## Task instructions
Write the entries out again. Each one must match exactly.

Saved data entries
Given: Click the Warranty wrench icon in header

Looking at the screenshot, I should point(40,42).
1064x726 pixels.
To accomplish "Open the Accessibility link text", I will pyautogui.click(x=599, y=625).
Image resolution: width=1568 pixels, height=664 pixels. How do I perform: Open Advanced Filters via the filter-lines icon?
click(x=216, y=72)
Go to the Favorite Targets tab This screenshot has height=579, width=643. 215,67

## Solution for this exercise
Given: Click the Warranty wrench icon in header

Looking at the screenshot, I should point(40,42).
1064x726 pixels.
To accomplish "Open the Accessibility link text", I will pyautogui.click(x=599, y=625).
Image resolution: width=1568 pixels, height=664 pixels. How do I perform: Open Advanced Filters via the filter-lines icon?
click(x=216, y=72)
Go to the Favorite Targets tab This screenshot has height=579, width=643. 215,67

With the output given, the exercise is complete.